* [Exercise]
Please output every record exactly, keeping each line as it is.

*** Opening of Working data ***

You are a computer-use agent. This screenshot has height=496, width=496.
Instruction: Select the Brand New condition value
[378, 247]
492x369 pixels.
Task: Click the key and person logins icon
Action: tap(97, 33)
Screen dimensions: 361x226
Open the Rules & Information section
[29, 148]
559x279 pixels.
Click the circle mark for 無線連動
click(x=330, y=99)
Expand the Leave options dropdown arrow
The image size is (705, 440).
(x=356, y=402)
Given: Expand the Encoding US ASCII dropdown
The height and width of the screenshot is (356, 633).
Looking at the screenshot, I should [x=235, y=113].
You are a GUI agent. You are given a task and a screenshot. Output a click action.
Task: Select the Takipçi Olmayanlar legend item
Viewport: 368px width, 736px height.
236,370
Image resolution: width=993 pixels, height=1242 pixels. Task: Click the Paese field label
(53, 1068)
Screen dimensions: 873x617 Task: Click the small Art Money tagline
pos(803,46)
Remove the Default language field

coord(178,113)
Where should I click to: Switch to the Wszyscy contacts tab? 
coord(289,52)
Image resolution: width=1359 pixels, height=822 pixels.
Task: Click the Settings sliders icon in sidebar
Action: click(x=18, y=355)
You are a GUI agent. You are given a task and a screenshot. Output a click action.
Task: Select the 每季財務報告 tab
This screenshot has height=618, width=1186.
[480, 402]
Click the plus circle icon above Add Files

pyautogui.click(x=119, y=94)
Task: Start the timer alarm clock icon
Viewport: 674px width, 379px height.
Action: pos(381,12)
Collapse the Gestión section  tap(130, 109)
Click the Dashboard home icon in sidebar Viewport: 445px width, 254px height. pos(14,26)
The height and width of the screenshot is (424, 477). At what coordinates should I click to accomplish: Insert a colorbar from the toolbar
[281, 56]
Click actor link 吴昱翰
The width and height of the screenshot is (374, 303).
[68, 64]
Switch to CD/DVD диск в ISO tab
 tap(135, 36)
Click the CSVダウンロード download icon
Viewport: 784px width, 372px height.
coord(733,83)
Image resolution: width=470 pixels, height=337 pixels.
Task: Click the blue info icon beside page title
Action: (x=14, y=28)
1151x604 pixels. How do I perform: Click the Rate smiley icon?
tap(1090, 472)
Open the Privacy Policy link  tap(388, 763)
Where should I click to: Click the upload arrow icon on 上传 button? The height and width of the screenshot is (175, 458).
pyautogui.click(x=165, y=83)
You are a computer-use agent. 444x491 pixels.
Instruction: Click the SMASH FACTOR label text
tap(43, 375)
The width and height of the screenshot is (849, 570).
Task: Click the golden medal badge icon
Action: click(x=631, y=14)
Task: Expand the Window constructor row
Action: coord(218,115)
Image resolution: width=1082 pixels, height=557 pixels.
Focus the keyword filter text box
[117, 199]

*** Close of Working data ***

* [Solution for this task]
You are a computer-use agent. This screenshot has height=496, width=496.
Instruction: Select the Brand New condition value
[378, 247]
492x369 pixels.
Task: Click the key and person logins icon
Action: tap(97, 33)
Screen dimensions: 361x226
Open the Rules & Information section
[29, 148]
559x279 pixels.
Click the circle mark for 無線連動
click(x=330, y=99)
Expand the Leave options dropdown arrow
The image size is (705, 440).
(x=356, y=402)
Given: Expand the Encoding US ASCII dropdown
The height and width of the screenshot is (356, 633).
Looking at the screenshot, I should [x=235, y=113].
You are a GUI agent. You are given a task and a screenshot. Output a click action.
Task: Select the Takipçi Olmayanlar legend item
Viewport: 368px width, 736px height.
236,370
Image resolution: width=993 pixels, height=1242 pixels. Task: Click the Paese field label
(53, 1068)
Screen dimensions: 873x617 Task: Click the small Art Money tagline
pos(803,46)
Remove the Default language field

coord(178,113)
Where should I click to: Switch to the Wszyscy contacts tab? 
coord(289,52)
Image resolution: width=1359 pixels, height=822 pixels.
Task: Click the Settings sliders icon in sidebar
Action: click(x=18, y=355)
You are a GUI agent. You are given a task and a screenshot. Output a click action.
Task: Select the 每季財務報告 tab
This screenshot has height=618, width=1186.
[480, 402]
Click the plus circle icon above Add Files

pyautogui.click(x=119, y=94)
Task: Start the timer alarm clock icon
Viewport: 674px width, 379px height.
Action: pos(381,12)
Collapse the Gestión section  tap(130, 109)
Click the Dashboard home icon in sidebar Viewport: 445px width, 254px height. pos(14,26)
The height and width of the screenshot is (424, 477). At what coordinates should I click to accomplish: Insert a colorbar from the toolbar
[281, 56]
Click actor link 吴昱翰
The width and height of the screenshot is (374, 303).
[68, 64]
Switch to CD/DVD диск в ISO tab
 tap(135, 36)
Click the CSVダウンロード download icon
Viewport: 784px width, 372px height.
coord(733,83)
Image resolution: width=470 pixels, height=337 pixels.
Task: Click the blue info icon beside page title
Action: (x=14, y=28)
1151x604 pixels. How do I perform: Click the Rate smiley icon?
tap(1090, 472)
Open the Privacy Policy link  tap(388, 763)
Where should I click to: Click the upload arrow icon on 上传 button? The height and width of the screenshot is (175, 458).
pyautogui.click(x=165, y=83)
You are a computer-use agent. 444x491 pixels.
Instruction: Click the SMASH FACTOR label text
tap(43, 375)
The width and height of the screenshot is (849, 570).
Task: Click the golden medal badge icon
Action: click(x=631, y=14)
Task: Expand the Window constructor row
Action: coord(218,115)
Image resolution: width=1082 pixels, height=557 pixels.
Focus the keyword filter text box
[117, 199]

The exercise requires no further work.